== What is asked ==
A – Please rewrite the passage of the Si4735 receiver article starting with "Using an Arduino" and going on through "piece of perfboard.", with "perfboard" replaced by "breadboard".
B – Extend the Si4735 receiver article past its final sentence.
>> START Supplied text
Multi-Band Receiver On A Chip Controlled By Arduino

The Silicon Labs Si4735 is a single-chip solution for receiving AM, FM, and shortwave radio. With a bit of hacking, it even supports single sideband (SSB). All you’ve got to do is provide it with a suitable control interface, which [Ricardo Lima Caratti] has done with his recent project.

Using an Arduino Pro Mini, a handful of buttons, and a standard TFT display, [Ricardo] has put together a serviceable little receiver with a fairly impressive user interface. We especially like the horizontal bars indicating the signal to noise ratio and received signal strength. The next evolution would be to put this whole rig into some kind of enclosure, but for now he seems content to control the action with a handful of unlabeled buttons on a piece of perfboard.
>> END Supplied text
>> START Supplied records
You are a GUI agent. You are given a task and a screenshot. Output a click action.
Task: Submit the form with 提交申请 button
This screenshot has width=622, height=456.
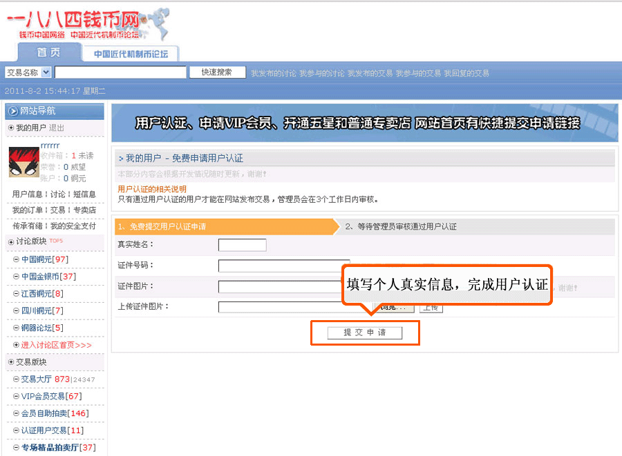pos(365,333)
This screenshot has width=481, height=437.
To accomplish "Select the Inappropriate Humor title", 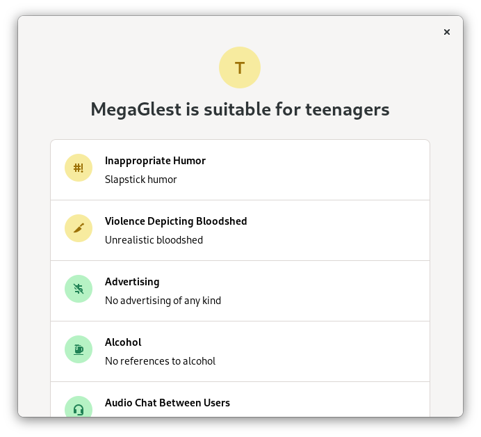I will pyautogui.click(x=155, y=161).
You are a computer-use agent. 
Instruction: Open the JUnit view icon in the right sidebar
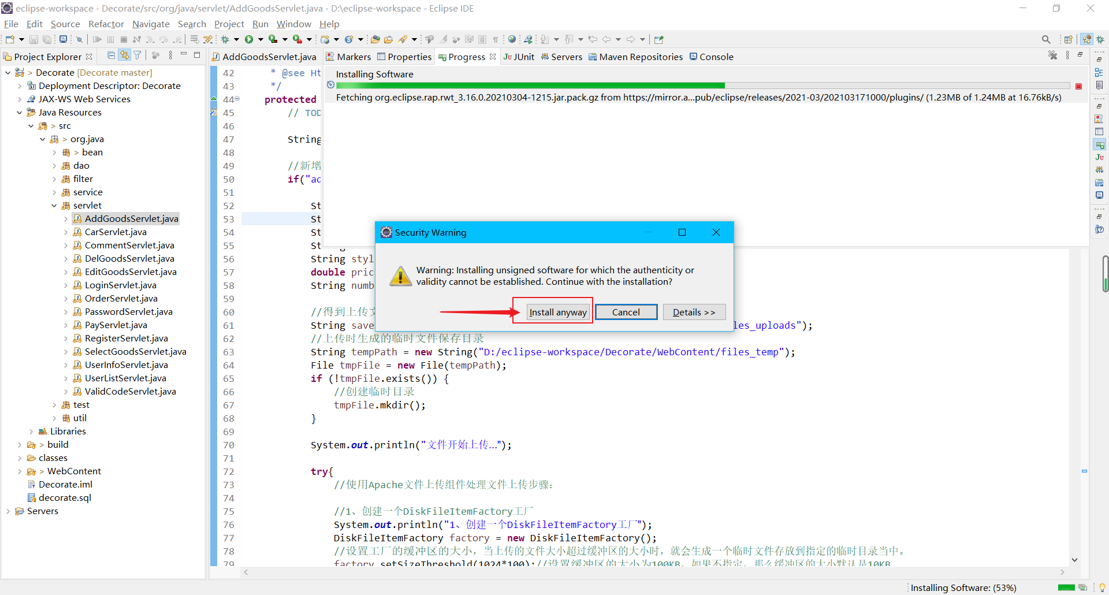click(x=1099, y=157)
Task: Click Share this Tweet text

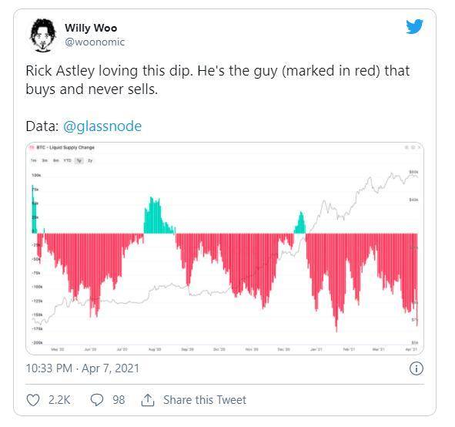Action: 205,400

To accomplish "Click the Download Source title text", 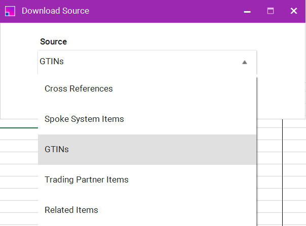I will [55, 11].
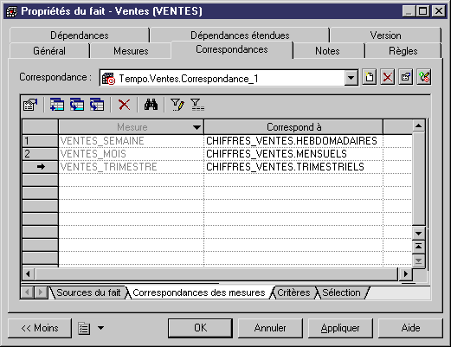The image size is (451, 347).
Task: Switch to the Mesures tab
Action: pos(131,51)
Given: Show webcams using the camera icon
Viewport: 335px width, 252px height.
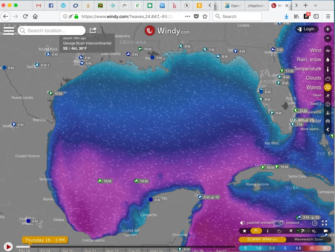Looking at the screenshot, I should pos(325,231).
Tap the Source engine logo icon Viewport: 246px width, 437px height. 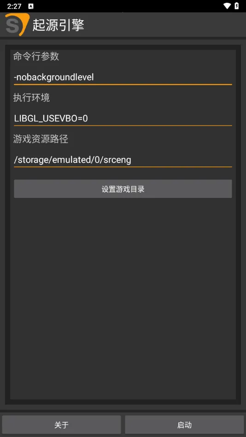click(x=18, y=24)
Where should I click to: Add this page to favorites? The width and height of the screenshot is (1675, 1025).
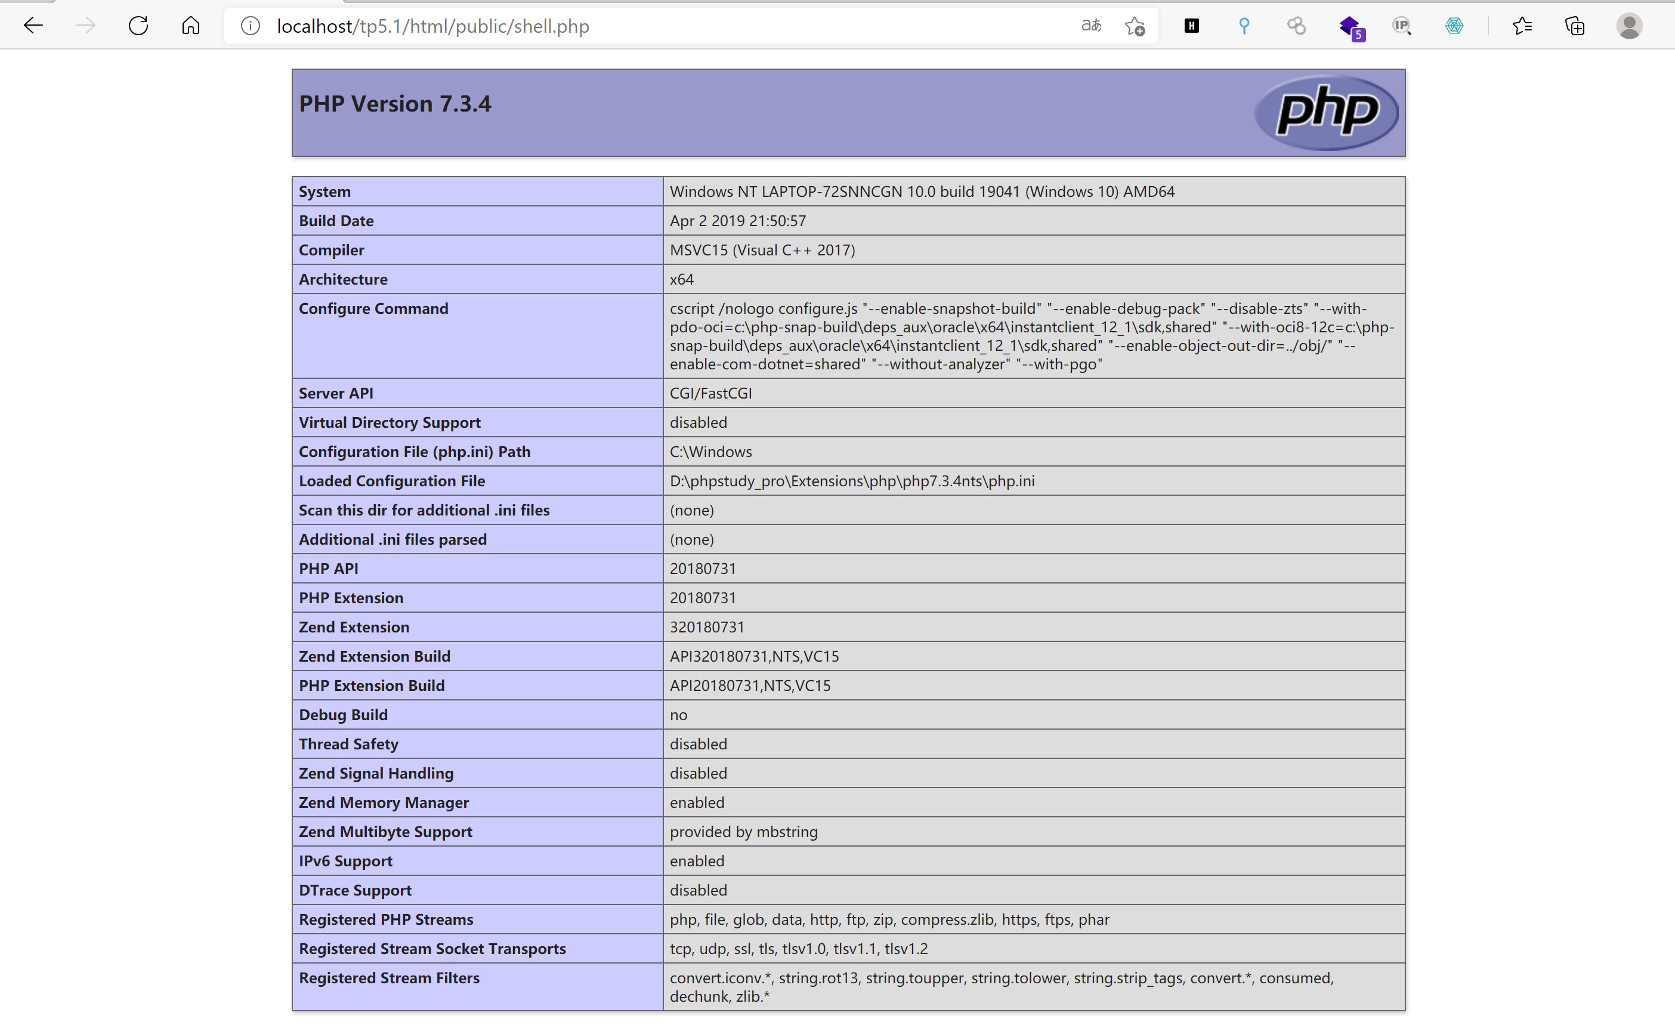[x=1135, y=26]
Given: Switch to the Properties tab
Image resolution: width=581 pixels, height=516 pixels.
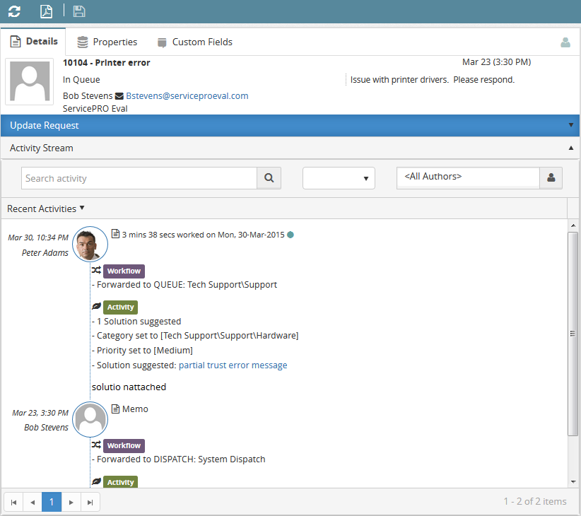Looking at the screenshot, I should (107, 42).
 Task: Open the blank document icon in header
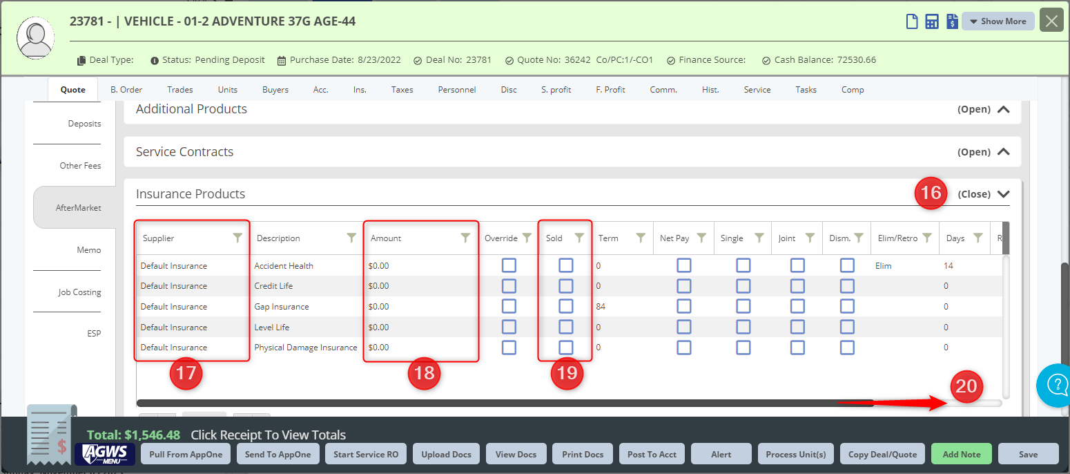[912, 21]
>> END Supplied records
== Outputs for the tasks ==
A –
Using an Arduino Pro Mini, a handful of buttons, and a standard TFT display, [Ricardo] has put together a serviceable little receiver with a fairly impressive user interface. We especially like the horizontal bars indicating the signal to noise ratio and received signal strength. The next evolution would be to put this whole rig into some kind of enclosure, but for now he seems content to control the action with a handful of unlabeled buttons on a piece of breadboard.

B –
Of course, the presentation of this receiver isn’t really the point; it’s more of a proof of concept. You see, [Ricardo] is the person who’s actually developed the library that allows you to control the Si4735 from your microcontroller of choice over I2C. He’s currently tested it with several members of the official (and not so official) Arduino family, as well as the ESP32.

The documentation [Ricardo] has put together for his MIT licensed Arduino Si4735 library is nothing short of phenomenal. Seriously, if all open source projects were documented even half as well as this one is, we’d all be a few notches closer to world peace. Even if you aren’t terribly interested in adding shortwave radio reception to your next project, you’ve got to browse his documentation just to see where the high water mark is.

We actually first heard about this library a few days ago when we covered another receiver using the Si4735 and [Ricardo] popped into the comments to share some of the work he’d been doing to push the state-of-the-art forward for this promising chip.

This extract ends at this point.